Le président de la Banque mondiale, Ajay Banga, a rejeté lundi les allégations selon lesquelles la filiale de la Banque mondiale, International Finance Corp, aurait cherché à dissimuler des rapports d'abus sexuels dans une chaîne d'écoles à but lucratif au Kenya, dans laquelle elle a détenu une participation de 2013 à 2022.

M. Banga, interrogé lors d'un événement public du Center for Global Development sur la réponse de la SFI à une enquête indépendante sur les allégations concernant Bridge International Academies, a déclaré qu'il n'était pas d'accord avec la caractérisation d'une dissimulation de la part de la SFI.

Des groupes de la société civile ont exprimé leur inquiétude quant au fait que la SFI a ignoré les preuves d'abus sexuels sur des enfants dans certaines écoles de Bridge au Kenya jusqu'à ce que le Bureau du conseiller en conformité et médiateur (CAO) de la Banque mondiale reçoive des plaintes de parents en 2018 et ouvre une enquête.

Ce mois-ci, le conseil d'administration de la SFI devrait officiellement discuter d'un plan d'action à la suite des conclusions du CAO concernant la prise de participation de 13,5 millions de dollars de Bridge, qui a été cédée en mars 2022 dans le cadre d'un plan visant à se retirer de l'éducation à but lucratif.

Le désinvestissement a eu lieu près d'un an avant que M. Banga ne soit nommé à la tête de la Banque mondiale, mais il devra en gérer les conséquences alors qu'il cherche à améliorer les opérations du prêteur.

"Je pense qu'il y a une série de choses que la direction aurait pu mieux faire. Et c'est la discussion que nous aurons bientôt avec le conseil d'administration", a déclaré M. Banga en réponse à une question de l'auditoire sur le sujet.
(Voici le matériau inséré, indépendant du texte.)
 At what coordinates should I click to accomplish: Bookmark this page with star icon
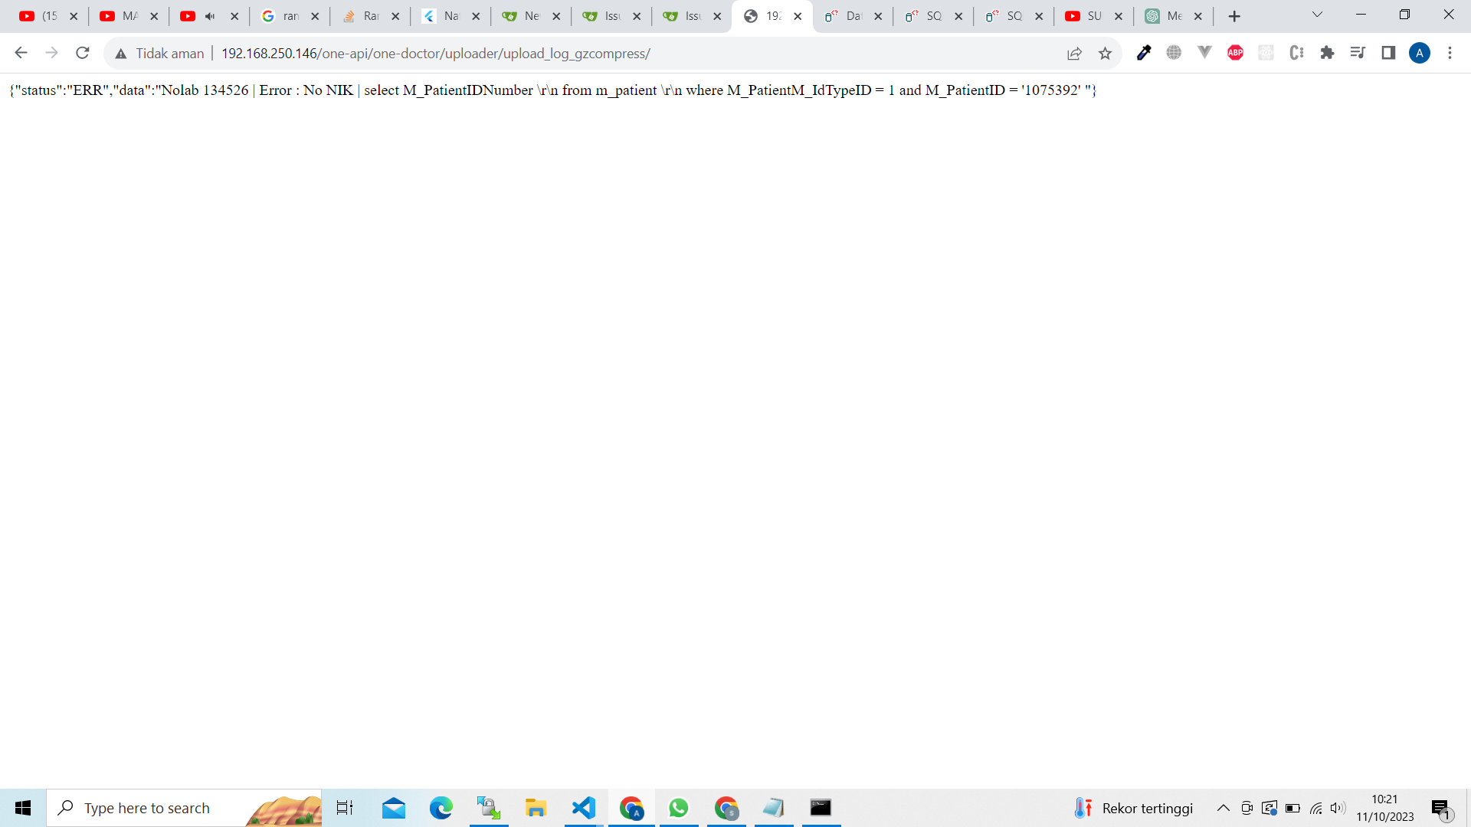tap(1105, 53)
"Je ne vais donc pas anticiper cette discussion. Je ne suis pas d'accord avec le fait qu'il y ait eu un effort juridique pour étouffer l'affaire. Je ne répondrai pas à cette question", a-t-il ajouté.

S'il est prouvé qu'il y a eu dissimulation, je prendrai toutes les mesures nécessaires, mais s'il s'agit simplement d'une conjecture dans un espace public, je refuserai de m'engager. C'est ce que je suis, je suis désolé si cela ne vous plaît pas", a déclaré M. Banga.

M. Banga, ancien PDG de Mastercard, a pris ses fonctions en juin avec pour mission de réorienter la mission de la Banque mondiale vers la lutte contre le changement climatique et d'autres crises mondiales. Il s'est engagé à rendre la Banque mondiale plus agile et plus axée sur l'amélioration des conditions de vie.

Bridge n'a pas immédiatement répondu à une demande de commentaire de Reuters. L'entreprise a reconnu l'existence de quelques cas d'abus sexuels dans ses écoles kenyanes dans une étude commandée par la société de conseil Tunza Child Safeguarding, mais à des taux bien inférieurs à ceux des écoles publiques kenyanes.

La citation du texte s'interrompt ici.